## REQUIRED WORK
[A] According to the letter, why would medical resources built for cell phones, smartphones and net-books help rural healthcare workers? Answer in one to three sentences.
[B] Please copy the part of the letter that begins at the words "Tuesday, January 19, 2010" and stops after "with this letter.", substituting "funding proposal" for "grant proposal".

[[ GIVEN PASSAGE, beginning ]]

Tuesday, January 19, 2010

Week 2: Need Statement

Dear Secretary of Agriculture Tom Vilsack:

My name is Dr. R. M. VonMatterhorn and I represent the Society of Rural Health (SRH), a 501 (c)3 non-profit group dedicated to the improvement of educational healthcare resources in the rural communities. Please find our recent grant proposal enclosed with this letter.

While the healthcare crisis is troubling to small town citizens and big city dwellers alike, we can agree that finding quality healthcare and primary care medical services in New York or Los Angeles is easier than in Frenchtown, Montana. The U.S. Department of Health and Human Services agrees and noted in recent postings that rural residents tend to be in "poorer health" with fewer medical and healthcare-related resources. Generally accepted theories for such discrepancies include hospital closures, underdeveloped insurance coverage, and a shrinking supply of medical personnel. As a result, clinicians and rural medical facilities may have limited access to computers and, ultimately, new research data. This technological shortfall often translates into decreased CME activities, medical library resources, and up-to-date research outcomes.

One rational solution is to develop medical educational resources and databases that are specifically designed for the smaller screens of cellular phones, PDA Smart-phones, and net-books; which will inevitably level the intellectual playing field among healthcare workers. Ironically, despite limited funding for technology in some of these centers, most clinicians, and the general population for that matter, possess web-browsing cellular technology. In fact, as of late 2008 over 4 billion cell phone subscribers worldwide had collaboratively formed a virtually interconnected world. The widespread adoption of mobile technologies throughout all locational demographics is best illustrated in the 39% annual growth rate of cellular phone integration in Africa between 2005-2007. Hence, a modicum of hard-work and a minimal amount of funding could assist America's hardworking rural healthcare workers in caring for this country's rural patient population which traditionally consists of a larger elderly cohort.

[[ GIVEN PASSAGE, end ]]
[[ DATA EXCERPTS, beginning ]]

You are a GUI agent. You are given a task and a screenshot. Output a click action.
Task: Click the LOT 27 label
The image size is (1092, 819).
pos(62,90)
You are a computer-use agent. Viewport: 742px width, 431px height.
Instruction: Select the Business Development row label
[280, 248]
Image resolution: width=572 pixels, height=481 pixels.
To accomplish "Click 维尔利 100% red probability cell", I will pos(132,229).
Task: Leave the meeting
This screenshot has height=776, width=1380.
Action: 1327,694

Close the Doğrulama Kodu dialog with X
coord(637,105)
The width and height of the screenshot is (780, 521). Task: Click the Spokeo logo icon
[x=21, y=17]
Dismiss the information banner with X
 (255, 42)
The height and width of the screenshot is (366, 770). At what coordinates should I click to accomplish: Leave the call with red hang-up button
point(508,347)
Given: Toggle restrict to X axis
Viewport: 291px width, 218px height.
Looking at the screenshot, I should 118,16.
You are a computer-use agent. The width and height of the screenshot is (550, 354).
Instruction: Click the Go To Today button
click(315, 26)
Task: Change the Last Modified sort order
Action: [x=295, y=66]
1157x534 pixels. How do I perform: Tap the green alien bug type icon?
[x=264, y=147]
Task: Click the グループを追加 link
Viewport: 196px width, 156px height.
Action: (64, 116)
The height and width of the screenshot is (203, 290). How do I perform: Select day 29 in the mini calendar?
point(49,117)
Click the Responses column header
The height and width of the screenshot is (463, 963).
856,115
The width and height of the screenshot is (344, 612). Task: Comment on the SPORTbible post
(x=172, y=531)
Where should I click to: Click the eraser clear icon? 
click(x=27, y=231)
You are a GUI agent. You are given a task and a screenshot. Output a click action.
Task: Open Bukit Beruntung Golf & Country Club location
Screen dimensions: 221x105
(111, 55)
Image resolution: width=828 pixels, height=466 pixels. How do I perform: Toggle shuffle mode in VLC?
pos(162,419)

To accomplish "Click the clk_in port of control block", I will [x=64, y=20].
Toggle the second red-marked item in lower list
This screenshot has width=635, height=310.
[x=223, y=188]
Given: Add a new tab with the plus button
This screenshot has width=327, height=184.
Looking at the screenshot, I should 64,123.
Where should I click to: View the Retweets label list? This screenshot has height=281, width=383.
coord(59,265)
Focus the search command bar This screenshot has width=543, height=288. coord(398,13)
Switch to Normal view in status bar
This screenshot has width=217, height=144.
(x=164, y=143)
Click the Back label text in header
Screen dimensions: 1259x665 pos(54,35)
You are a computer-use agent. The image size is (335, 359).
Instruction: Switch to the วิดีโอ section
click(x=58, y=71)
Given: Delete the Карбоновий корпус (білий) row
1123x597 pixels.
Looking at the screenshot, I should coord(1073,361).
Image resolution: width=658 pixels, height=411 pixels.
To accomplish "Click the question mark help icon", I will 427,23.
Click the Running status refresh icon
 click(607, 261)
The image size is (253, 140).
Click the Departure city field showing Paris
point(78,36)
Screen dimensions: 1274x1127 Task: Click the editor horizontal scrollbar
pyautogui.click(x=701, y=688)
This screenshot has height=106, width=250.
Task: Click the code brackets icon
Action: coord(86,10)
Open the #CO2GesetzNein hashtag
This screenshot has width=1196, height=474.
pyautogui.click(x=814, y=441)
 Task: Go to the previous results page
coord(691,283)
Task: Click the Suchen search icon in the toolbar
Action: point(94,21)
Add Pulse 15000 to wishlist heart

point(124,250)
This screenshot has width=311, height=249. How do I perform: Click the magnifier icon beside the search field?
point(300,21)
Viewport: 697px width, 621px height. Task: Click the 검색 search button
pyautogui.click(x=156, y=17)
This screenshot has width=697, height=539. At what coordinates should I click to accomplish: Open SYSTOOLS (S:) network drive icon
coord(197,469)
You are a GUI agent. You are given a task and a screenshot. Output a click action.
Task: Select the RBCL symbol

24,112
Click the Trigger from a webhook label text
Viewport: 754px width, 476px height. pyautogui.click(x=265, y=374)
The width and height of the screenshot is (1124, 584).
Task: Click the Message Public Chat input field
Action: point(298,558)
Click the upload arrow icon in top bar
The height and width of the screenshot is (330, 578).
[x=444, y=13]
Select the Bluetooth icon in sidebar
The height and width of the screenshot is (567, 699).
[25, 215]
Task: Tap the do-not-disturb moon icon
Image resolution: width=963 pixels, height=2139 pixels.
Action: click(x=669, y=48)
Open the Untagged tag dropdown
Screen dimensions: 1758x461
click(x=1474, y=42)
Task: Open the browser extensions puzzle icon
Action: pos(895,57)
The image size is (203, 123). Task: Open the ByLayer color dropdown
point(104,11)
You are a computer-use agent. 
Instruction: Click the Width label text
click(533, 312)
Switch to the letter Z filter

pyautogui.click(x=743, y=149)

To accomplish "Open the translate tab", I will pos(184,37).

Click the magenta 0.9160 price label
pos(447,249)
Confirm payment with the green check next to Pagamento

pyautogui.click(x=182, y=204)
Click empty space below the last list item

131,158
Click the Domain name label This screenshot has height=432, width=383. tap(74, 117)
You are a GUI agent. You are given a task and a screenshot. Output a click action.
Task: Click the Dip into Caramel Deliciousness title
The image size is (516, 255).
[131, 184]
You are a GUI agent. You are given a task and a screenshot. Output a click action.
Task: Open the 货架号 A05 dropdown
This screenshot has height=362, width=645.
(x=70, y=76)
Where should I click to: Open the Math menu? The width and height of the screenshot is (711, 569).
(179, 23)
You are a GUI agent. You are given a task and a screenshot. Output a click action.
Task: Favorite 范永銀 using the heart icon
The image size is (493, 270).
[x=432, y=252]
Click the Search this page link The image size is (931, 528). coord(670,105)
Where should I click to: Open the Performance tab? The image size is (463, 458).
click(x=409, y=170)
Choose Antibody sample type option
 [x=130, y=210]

[[ DATA EXCERPTS, end ]]

## RESULTS FOR EACH TASK
[A] Rural clinicians and facilities may have limited access to computers, which cuts them off from new research data, CME activities and medical library resources. Yet most clinicians, like the general population, already own web-browsing cellular technology. Resources designed for those smaller screens would therefore level the intellectual playing field among healthcare workers.

[B]
Tuesday, January 19, 2010

Week 2: Need Statement

Dear Secretary of Agriculture Tom Vilsack:

My name is Dr. R. M. VonMatterhorn and I represent the Society of Rural Health (SRH), a 501 (c)3 non-profit group dedicated to the improvement of educational healthcare resources in the rural communities. Please find our recent funding proposal enclosed with this letter.